The Law as to Injuries to Firemen in the Line of Duty
Important Decisions of Higher Courts Interpreting the Law—Right of Way of Fire Apparatus—The Law as to Contributory Negligence
GENERALLY speaking, the ordinary legal rules which regulate the conduct of motor vehicle drivers engaged in the pursuit of their own private business or personal pleasure are not controlling in the case of members of a Fire Department answering an alarm of fire. This law is adopted because while fire is one of the most useful and beneficial of human agencies, yet it is also one of the most destructive, and in case of a building fire, unless prompt and heroic measures are resorted to, it frequently gets beyond control. Especially in large cities its toll of property runs into the millions, and the human lives that are sometimes its prey may be counted by the score.
The Courts have recognized the fact that the individual efforts of the citizens are ineffectual to extinguish fires and have, therefore, provided trained men and special apparatus for the public protection. Moreover, to secure the highest efficiency in the operation of the fire apparatus and the best results in the efforts of the men to preserve life and property, the Fire Department vehicles are given by various city ordinances the right of way, and all other persons are required to yield such right of way so as not to obstruct the rapid passage of men and equipment to a conflagration.
When answering calls to a fire the members of the department are sometimes required to take risks which would be deemed negligence upon the part of the persons engaged in his private business. It is often their duty to act in the face of considerable danger to themselves, and to hesitate or stop would result in disastrous consequences. Frequently haste and fearless performance of duty will avoid widespread disaster, and result in the saving of both life and property.

Material:

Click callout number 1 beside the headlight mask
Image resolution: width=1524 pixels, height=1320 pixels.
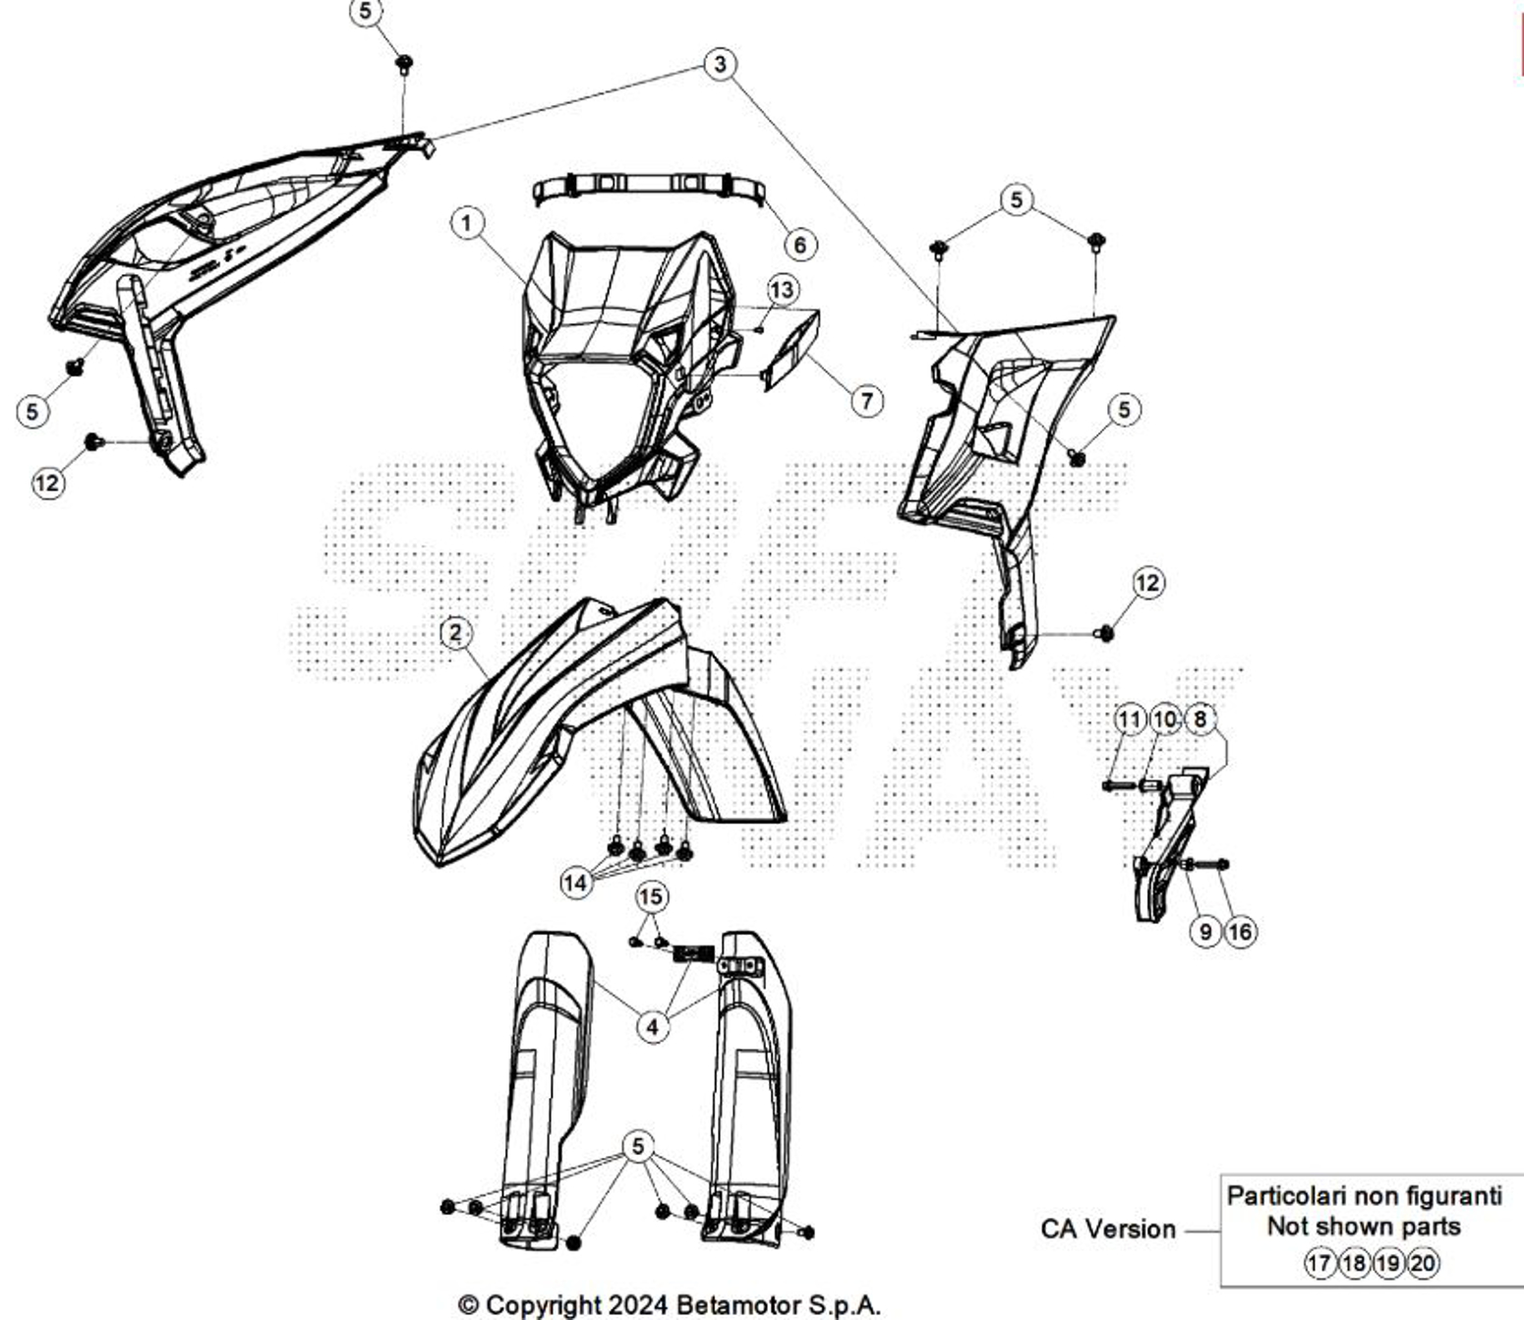pyautogui.click(x=467, y=222)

Exercise instructions:
#1 In the article on the law as to injuries to firemen, what do city ordinances give Fire Department vehicles?
#2 From the article on injuries to firemen, reproduce word for word the stretch from "The Law as to Injuries" through "by the score.".
#3 Extend the article on the law as to injuries to firemen in the line of duty, picking up after its final sentence.

Per-task outputs:
#1 The right of way.

#2
The Law as to Injuries to Firemen in the Line of Duty
Important Decisions of Higher Courts Interpreting the Law—Right of Way of Fire Apparatus—The Law as to Contributory Negligence
GENERALLY speaking, the ordinary legal rules which regulate the conduct of motor vehicle drivers engaged in the pursuit of their own private business or personal pleasure are not controlling in the case of members of a Fire Department answering an alarm of fire. This law is adopted because while fire is one of the most useful and beneficial of human agencies, yet it is also one of the most destructive, and in case of a building fire, unless prompt and heroic measures are resorted to, it frequently gets beyond control. Especially in large cities its toll of property runs into the millions, and the human lives that are sometimes its prey may be counted by the score.

#3
For these reasons the Courts have held that to give timely warning to all persons of their approach, and secure an uninterrupted passage of men and equipment as they rush along the streets to a fire, gongs or other suitable alarms are constantly sounded, and thus ample notice and opportunity is given to all persons to avoid accident and interference. Therefore, a person, or driver of a motor vehicle, is deemed negligent if he fails to hear the warning signals of an approaching fire truck.
SUBJECTS TREATED IN THIS ARTICLE:
When the Fire Apparatus has Right of Way.
The Case of a Municipal Vehicle Used for Private Errand.
Injuries Sustained by Employee in Dangerous Situation.
When a Municipal Fireman is not Contributorily Negligent.
Injury to Member of Fire Department through Negligence of Captain.
Interpretation of Injury Laws.
How Damages for Injuries are Estimated.
When a Municipal Employee may not be Dismissed.
For instance, in Hartnett vs. Standard Furniture Company. 299 Pac. 408, it was shown that a city ordinance was enacted, as follows:
“Vehicles of the Fire Department, when going to on duty at, or returning from a fire, shall have the right of way over all vehicles and persons. Every operator of a vehicle, upon the approach of the apparatus of the Fire Department, shall immediately proceed to the right hand curb and come to a full stop, standing parallel thereto. At points where fire signals are located, when the alarm sounds or fire signals are given, all operators of vehicles within sight or hearing thereof. shall follow the directions indicated above and shall remain so stopped until the fire signals cease sounding, and then proceed only in the event that no fire apparatus is approaching, except where traffic officers are stationed.”
One day a fire alarm was sounded and a fire truck started from the station to the location of the conflagration. As soon as the fire truck started from the station, a number of blocks distant from the scene of the collision, two sirens on the truck commenced to sound. One of the sirens was an automatic siren attached to a flywheel and sounded as long as the engine ran. The other was a hand siren.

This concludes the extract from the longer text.